■ **Aim of the exercise**: Pull out each line of the rows below that contains the word "screenshot" and copy it in full.

■ **Working data**:
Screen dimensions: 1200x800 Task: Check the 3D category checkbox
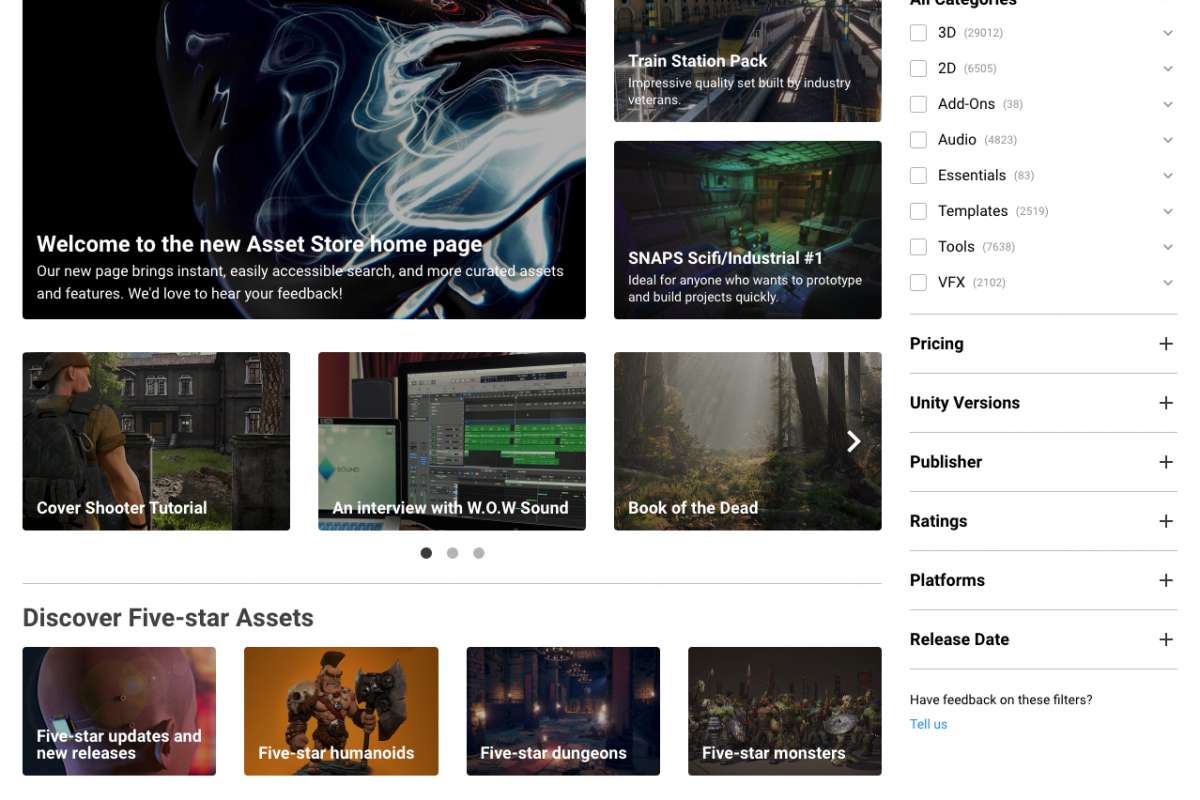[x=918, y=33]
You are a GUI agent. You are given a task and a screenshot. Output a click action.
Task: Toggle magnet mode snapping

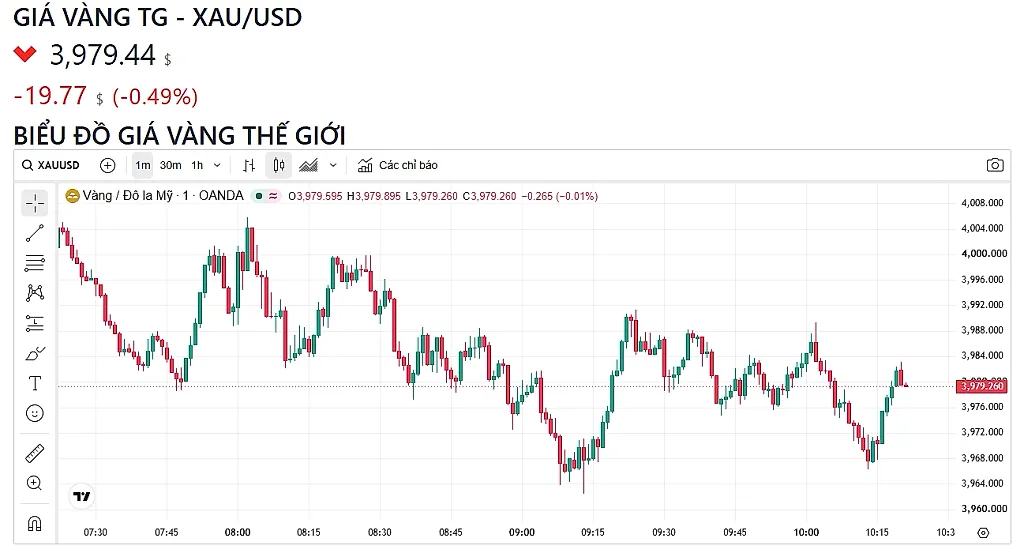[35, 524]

...

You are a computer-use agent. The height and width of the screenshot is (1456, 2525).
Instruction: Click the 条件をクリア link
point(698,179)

■ **Answer to the task**:
You are a GUI agent. You are given a task and a screenshot. Output a click action.
You are a computer-use agent. The height and width of the screenshot is (1456, 2525).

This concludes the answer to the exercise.